Excerpt provided START

TURGOR
Daniel Evans
The Art Incubator Gallery . October 5 – November 25, 2017
Harcourt House Artist Run Centre, 3rd floor, 10215 – 112 St, Edmonton
Daniel Evans an Edmonton-based mixed media artist, explores questions of narrative and mythmaking in both historical and contemporary contexts. Daniel is particularly drawn to thresholds and liminal spaces: locations and events existing in between or outside of conventional borders, where transformation and change occur.
Artist Statement
For the past ten years I have used my work to explore folklore and mythology as modes of storytelling and ways of knowing. In a contemporary context, we most commonly use these terms in one of two ways: to refer to ancient belief systems, stories, and religious practices from the historical past, or to refer to misinformation and falsehoods commonly held to be true. However, what I am interested in recognizing is the idea of folklore and mythology as active and ongoing processes, as parts of living cultures that evolve and transform to embrace new ideas, beliefs, and ways of storytelling.
My work moves between drawing, printmaking, and sculpture. Often re-imagining mythic or folkloric tropes, motifs, and characters through a visual language of assemblage and hybridity. The work uses the lens of the fantastic to unpack contemporary cultural issues, while exploring how new mythologies are created in our ever-changing cultural climate.
My current body of work, Turgor, is a series of large-scale drawing and collage works of human figures dissolving into chaotic filament-like networks of architecture and information. These networks extend sculpturally from the surface of the works, generating additional complexity in response to the environment through shadows and reflected light. The figures are faceless and enigmatic; their capabilities and motivations are unknown.
Turgor is a state of pressure, an expansive force that drives growth, reproduction, and other vital processes in certain organic systems. In this collection I explore how the abundance of information and analytics within the last few decades coincides with an expanded definition of the body. Now more so than ever, our notions of the self have evolved to include not just our bodies, but also our social media profiles, online avatars, contact networks, as well as the technologies we use to access and shape this information. Similarly, our search histories, medical records, purchases, and so on are used by independent entities to create profiles of us, outside of our direct control, that have tangible impact on our experiences in the physical world. The expanded body and the networked body are simultaneously incredibly powerful, and incredibly vulnerable.
Our time is a mythic time, and we are all monstrous hybrids; chimeras of animal, machine and information. Our existence is both corporeal and incorporeal. We move seamlessly between worlds, each with its own rewards, dangers, and entrenched in its own systems of power and control. I use the fantastic as a way to understand, and to capture our evolving mythic landscape in this complex and turbulent environment.

Excerpt provided END
Source information START

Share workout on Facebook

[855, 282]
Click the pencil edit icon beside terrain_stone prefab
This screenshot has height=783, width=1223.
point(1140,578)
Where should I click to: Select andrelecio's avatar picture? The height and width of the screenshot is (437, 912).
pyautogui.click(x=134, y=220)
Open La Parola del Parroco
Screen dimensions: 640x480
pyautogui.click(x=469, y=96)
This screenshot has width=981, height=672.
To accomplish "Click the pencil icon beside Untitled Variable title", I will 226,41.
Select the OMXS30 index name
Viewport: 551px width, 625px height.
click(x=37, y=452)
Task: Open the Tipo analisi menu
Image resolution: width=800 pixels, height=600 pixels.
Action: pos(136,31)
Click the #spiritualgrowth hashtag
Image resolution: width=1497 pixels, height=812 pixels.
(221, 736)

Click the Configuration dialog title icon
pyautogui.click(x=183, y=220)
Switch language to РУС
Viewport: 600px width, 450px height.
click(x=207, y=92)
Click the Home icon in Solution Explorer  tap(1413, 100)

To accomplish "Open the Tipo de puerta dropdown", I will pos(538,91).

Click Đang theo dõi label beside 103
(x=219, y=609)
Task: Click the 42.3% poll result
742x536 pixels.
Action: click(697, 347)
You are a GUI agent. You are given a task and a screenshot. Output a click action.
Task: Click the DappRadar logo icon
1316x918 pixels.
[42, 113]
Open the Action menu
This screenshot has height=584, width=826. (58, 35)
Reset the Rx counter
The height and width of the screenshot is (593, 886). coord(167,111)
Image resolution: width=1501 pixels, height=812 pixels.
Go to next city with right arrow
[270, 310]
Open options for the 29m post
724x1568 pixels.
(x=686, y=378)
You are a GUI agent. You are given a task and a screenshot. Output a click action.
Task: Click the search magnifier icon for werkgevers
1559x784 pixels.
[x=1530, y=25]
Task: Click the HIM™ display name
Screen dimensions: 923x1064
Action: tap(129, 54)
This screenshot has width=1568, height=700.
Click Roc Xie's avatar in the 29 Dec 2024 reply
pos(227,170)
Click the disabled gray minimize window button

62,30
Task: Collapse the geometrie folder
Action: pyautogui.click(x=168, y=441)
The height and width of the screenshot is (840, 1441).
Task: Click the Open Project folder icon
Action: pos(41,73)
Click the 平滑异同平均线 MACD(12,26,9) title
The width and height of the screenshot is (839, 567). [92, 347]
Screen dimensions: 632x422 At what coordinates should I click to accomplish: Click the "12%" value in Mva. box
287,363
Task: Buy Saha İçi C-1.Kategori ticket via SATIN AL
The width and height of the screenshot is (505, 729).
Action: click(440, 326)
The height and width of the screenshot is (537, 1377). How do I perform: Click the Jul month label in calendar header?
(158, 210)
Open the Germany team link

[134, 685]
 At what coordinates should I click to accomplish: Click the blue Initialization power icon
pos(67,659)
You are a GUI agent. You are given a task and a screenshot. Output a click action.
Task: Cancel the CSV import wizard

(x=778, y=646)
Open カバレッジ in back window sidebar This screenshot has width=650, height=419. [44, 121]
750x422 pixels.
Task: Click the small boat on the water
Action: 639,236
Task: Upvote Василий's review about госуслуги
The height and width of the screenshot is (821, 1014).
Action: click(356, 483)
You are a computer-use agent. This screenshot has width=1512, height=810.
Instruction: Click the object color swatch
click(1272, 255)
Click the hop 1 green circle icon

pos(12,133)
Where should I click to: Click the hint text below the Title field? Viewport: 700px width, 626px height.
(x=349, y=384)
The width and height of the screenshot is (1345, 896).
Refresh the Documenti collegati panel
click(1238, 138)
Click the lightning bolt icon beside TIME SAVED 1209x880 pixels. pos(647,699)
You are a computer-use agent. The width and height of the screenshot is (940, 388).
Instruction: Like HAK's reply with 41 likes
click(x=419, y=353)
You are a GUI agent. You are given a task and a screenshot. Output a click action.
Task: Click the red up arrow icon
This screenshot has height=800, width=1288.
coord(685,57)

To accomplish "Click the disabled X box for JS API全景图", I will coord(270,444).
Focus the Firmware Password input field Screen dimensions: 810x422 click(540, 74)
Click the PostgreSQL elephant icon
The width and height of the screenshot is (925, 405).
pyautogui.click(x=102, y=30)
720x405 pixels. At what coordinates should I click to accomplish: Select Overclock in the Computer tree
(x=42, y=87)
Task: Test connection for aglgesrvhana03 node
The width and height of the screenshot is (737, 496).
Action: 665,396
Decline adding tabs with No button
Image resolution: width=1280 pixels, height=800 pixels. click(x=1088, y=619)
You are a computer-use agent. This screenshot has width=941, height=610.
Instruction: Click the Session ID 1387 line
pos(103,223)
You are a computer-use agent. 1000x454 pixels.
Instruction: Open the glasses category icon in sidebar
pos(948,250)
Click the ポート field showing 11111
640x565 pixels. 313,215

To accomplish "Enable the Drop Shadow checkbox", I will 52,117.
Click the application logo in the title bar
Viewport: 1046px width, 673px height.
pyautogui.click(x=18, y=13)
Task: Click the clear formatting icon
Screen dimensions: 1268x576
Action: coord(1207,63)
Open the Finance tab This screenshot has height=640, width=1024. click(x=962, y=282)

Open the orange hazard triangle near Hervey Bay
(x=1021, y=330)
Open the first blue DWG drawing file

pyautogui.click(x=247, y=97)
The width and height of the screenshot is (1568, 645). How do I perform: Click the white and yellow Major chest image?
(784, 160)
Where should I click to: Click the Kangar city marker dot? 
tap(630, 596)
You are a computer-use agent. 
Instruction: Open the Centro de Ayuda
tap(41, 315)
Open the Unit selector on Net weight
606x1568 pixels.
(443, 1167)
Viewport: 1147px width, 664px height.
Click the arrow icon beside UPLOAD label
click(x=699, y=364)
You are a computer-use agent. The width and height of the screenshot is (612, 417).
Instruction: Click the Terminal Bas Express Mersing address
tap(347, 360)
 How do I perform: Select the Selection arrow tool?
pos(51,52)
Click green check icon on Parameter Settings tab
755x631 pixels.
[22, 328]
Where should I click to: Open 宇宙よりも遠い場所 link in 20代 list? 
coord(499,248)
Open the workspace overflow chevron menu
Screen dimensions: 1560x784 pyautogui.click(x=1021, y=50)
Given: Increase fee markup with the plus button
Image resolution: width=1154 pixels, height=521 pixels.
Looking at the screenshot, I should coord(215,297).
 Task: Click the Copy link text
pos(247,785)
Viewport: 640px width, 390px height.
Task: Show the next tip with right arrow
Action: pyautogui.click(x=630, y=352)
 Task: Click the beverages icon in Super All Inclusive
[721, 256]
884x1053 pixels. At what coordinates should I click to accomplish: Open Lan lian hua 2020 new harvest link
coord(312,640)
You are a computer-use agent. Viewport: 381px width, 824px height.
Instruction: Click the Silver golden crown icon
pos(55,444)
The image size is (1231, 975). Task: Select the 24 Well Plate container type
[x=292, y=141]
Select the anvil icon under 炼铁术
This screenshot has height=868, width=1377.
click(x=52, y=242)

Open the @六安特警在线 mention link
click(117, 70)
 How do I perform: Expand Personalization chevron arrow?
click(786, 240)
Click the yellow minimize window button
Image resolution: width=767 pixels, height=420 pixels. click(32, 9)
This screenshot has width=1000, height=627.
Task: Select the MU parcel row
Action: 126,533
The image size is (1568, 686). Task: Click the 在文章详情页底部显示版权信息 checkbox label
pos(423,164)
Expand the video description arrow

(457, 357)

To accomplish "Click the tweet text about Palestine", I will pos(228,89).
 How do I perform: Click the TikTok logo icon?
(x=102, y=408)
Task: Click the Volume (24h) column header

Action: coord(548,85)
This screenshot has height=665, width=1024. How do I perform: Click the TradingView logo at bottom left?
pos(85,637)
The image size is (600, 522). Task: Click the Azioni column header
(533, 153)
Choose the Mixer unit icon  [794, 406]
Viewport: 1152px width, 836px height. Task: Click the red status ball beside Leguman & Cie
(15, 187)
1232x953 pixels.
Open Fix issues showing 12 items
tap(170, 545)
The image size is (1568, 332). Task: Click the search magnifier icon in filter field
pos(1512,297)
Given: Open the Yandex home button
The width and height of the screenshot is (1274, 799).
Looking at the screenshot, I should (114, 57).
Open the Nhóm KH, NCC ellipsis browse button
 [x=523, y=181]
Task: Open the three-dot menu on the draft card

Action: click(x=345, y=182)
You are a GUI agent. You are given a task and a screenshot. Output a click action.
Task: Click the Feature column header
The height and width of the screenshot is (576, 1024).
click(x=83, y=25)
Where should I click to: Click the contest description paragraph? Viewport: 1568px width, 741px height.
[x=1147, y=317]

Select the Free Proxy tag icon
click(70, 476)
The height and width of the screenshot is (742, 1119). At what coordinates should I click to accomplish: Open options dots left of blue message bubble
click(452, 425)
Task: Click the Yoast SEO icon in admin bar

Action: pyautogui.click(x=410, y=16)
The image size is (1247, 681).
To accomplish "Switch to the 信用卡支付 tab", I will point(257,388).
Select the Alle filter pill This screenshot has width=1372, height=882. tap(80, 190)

Source information END

→ What you need to do
Translate this sentence from the exhibition text into Spanish: "The figures are faceless and enigmatic; their capabilities and motivations are unknown." The lines above come from a different source than the exhibition text.

→ Solution
Las figuras no tienen rostro y son enigmáticas; sus capacidades y motivaciones son desconocidas.